All other lease contracts are classified as operational leases.
In classifying leases, the economic reality of the transaction is decisive rather than its legal form. If the Company acts as lessee in an operating lease, then the leased property is not capitalised. Lease payments regarding operating leases are charged to the profit and loss account on a linear basis over the lease period. The Company has only operational lease agreements.
Interest income and charges
Interest income is recorded in the profit and loss account on an accrual basis, using the effective interest rate method. Interest charges and similar charges are recorded in the period to which they refer.
Corporate income tax
Corporate income tax comprises the current and deferred corporate income tax payable and deductible for the reporting period. Corporate income tax is recognised in the profit and loss account except to the extent that it relates to items recognised directly to equity, in which case it is recognised in equity, or to business combinations.
Current tax comprises the expected tax payable or recoverable on the taxable profit or loss for the financial year, calculated using tax rates enacted or substantively enacted at the reporting date, and any adjustments to tax payable in respect of previous years.
If the carrying amount of assets and liabilities for financial reporting purposes differ from their values for tax purposes (tax base), this results in temporary differences.
For taxable temporary differences, a provision for deferred tax liabilities is recognised.
For deductible temporary differences, available tax losses and unused tax credits, a deferred tax asset is recognised, but only to the extent that it is probable that future taxable profits will be available for set-off or compensation. Deferred tax assets are reviewed at each reporting date and reduced to the extent that it is no longer probable that the related tax benefit will be realised.
For taxable temporary differences related to group companies, foreign branches, associates and interests in joint ventures, a deferred tax liability is recognised, unless the Company is able to control the timing of the reversal of the temporary difference and it is probable that the temporary difference will not reverse in the foreseeable future.
For deductible temporary differences regarding group companies, foreign branches, associates and interests in joint ventures, a deferred tax asset is only recognised in so far as it is probable that the temporary difference will reverse in the foreseeable future and that taxable profit will be available to offset the temporary difference can be utilised.
The measurement of deferred tax liabilities and deferred tax assets is based on the tax consequences following from the manner in which the Company expects, at the balance sheet date, to realise or settle its assets, provisions, debts and accrued liabilities. Deferred tax assets and liabilities are measured at nominal value.
Cash flow statement
The cash flow statement is prepared using the indirect method. Cash flows in foreign currency are translated into euros using the weighted average exchange rates at the dates of the transactions.
Transactions with related parties will be explained if these are not entered into under normal market conditions.
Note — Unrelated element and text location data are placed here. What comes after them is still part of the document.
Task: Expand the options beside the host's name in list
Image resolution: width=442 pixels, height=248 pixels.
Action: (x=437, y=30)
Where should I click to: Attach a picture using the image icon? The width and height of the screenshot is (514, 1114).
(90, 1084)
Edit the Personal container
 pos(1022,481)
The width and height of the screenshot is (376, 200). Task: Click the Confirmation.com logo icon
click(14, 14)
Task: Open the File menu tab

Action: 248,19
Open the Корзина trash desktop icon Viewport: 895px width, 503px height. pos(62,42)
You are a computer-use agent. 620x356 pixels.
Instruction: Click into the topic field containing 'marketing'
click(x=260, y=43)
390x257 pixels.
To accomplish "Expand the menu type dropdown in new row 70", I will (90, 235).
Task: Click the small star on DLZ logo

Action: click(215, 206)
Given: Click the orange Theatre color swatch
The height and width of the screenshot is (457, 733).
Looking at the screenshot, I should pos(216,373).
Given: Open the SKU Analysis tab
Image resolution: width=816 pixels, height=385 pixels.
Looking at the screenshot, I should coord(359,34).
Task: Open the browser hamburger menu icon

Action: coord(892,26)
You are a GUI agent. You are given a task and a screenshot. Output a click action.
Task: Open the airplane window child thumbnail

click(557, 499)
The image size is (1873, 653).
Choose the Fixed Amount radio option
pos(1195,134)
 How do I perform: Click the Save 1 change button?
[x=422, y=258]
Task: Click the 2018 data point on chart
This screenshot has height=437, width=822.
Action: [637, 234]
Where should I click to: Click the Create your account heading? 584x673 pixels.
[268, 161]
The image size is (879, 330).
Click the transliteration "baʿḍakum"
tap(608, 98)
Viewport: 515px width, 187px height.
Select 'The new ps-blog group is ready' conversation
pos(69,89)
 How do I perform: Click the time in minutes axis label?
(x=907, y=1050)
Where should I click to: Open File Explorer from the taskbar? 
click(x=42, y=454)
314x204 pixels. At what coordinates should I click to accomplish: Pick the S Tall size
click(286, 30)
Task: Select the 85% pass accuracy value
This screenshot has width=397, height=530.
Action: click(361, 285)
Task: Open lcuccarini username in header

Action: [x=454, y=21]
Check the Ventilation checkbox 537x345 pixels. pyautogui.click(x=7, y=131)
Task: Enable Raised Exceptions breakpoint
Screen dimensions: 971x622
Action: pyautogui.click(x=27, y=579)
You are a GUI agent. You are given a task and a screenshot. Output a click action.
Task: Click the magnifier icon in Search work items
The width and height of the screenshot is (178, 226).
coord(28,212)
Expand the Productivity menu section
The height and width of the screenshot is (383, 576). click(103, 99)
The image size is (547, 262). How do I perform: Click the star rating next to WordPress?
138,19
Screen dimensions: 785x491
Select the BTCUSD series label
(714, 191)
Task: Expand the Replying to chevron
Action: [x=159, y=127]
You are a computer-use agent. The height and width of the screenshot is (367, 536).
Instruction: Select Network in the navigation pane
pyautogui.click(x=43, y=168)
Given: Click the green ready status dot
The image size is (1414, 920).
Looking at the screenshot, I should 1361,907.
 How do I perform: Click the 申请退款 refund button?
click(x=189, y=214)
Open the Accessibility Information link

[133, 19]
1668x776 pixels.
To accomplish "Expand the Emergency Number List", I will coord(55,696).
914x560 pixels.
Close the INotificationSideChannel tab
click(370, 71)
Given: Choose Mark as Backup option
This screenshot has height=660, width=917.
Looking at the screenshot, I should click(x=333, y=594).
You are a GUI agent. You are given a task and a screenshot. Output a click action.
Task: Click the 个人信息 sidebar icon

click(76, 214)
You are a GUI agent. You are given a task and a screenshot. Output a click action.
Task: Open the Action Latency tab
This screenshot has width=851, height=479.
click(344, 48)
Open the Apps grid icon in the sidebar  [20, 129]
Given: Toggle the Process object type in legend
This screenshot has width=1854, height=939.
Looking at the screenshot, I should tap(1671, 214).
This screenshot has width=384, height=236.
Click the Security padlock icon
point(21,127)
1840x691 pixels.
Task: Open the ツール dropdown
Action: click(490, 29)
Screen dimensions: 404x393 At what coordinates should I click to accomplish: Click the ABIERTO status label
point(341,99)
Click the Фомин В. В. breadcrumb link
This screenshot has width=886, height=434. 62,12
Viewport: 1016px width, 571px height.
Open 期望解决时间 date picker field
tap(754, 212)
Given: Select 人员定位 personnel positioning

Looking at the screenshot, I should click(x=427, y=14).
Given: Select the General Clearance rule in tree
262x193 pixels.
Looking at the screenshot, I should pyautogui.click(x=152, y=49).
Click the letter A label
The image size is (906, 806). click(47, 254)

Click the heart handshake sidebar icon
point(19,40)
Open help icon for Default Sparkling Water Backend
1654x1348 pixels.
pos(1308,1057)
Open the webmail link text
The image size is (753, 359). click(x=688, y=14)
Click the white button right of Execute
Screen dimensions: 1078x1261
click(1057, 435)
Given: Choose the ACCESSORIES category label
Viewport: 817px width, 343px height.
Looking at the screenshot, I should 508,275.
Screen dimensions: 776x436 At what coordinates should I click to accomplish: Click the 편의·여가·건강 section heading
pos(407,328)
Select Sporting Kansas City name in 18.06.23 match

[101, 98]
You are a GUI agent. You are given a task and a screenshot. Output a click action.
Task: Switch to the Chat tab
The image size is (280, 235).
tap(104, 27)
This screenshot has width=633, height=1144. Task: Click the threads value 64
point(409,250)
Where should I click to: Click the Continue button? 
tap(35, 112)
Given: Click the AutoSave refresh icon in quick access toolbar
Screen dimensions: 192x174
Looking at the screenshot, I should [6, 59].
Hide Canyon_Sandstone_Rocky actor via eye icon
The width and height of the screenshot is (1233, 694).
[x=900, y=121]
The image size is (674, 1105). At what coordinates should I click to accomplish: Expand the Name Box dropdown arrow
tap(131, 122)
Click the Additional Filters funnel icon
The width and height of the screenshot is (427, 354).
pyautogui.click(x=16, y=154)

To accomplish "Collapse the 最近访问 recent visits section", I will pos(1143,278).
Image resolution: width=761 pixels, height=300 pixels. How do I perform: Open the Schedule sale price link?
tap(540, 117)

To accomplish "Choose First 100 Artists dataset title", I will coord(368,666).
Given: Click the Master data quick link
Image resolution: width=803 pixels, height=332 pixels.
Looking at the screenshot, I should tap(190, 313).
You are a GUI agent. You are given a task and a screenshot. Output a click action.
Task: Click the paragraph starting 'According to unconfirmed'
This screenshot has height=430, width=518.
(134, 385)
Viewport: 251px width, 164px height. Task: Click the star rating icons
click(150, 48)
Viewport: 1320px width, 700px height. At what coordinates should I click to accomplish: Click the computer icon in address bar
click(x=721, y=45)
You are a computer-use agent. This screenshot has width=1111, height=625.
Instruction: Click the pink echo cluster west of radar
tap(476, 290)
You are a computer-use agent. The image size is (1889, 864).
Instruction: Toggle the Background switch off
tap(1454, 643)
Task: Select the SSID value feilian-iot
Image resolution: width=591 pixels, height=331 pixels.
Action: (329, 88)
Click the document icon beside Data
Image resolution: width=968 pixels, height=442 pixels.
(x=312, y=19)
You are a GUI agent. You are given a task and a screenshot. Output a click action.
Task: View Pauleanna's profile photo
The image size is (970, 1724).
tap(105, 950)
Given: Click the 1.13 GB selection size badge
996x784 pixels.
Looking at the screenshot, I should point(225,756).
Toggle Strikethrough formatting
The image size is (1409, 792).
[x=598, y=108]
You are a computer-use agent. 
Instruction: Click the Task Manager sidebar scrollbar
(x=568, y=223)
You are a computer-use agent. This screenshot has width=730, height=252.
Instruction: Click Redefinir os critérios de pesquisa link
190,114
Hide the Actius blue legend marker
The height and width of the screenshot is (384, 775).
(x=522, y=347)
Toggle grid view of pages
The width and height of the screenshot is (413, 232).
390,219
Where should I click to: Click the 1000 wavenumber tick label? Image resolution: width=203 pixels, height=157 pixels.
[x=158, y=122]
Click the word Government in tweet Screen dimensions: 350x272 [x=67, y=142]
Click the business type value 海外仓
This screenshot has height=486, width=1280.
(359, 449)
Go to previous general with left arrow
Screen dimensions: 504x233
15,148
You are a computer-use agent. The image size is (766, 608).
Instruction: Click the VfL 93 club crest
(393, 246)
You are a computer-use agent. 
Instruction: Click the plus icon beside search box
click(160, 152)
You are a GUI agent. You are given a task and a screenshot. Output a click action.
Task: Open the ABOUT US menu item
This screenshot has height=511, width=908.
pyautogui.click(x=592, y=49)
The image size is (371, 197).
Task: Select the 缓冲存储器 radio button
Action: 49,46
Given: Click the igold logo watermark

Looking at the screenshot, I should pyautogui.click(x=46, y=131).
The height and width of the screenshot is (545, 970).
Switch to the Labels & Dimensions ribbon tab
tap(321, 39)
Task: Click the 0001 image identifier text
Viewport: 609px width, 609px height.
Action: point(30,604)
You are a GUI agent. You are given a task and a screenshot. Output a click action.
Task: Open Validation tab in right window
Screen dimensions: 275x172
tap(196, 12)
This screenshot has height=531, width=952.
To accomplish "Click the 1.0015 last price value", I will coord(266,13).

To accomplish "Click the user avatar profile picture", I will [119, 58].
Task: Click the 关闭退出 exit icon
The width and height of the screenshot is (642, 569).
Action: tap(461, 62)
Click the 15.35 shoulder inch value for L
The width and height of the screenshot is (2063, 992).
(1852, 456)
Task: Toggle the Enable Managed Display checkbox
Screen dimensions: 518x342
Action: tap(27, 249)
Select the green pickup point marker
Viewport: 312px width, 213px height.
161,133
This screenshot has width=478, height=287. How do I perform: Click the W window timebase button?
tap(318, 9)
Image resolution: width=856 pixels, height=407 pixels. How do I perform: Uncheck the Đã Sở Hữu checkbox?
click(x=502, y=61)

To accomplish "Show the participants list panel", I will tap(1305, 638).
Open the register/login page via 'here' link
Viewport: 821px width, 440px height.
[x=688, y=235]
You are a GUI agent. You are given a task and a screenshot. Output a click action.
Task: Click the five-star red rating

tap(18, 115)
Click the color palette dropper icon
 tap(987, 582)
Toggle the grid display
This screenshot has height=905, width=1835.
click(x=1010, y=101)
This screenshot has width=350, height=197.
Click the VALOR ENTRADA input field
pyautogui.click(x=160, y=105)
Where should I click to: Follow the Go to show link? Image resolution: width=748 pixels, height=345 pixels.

The nature and scope of the transaction and other information will be provided for these transactions in order to provide further insights.
Events that provide further information on the actual situation at the balance sheet date and that appear before the financial statements are being prepared, are recognised in the financial statements.
Events that provide no information on the actual situation at the balance sheet date are not recognised in the financial statements. When those events are relevant for the economic decisions of users of the financial statements, the nature and the estimated financial effects of the events are disclosed in the financial statements.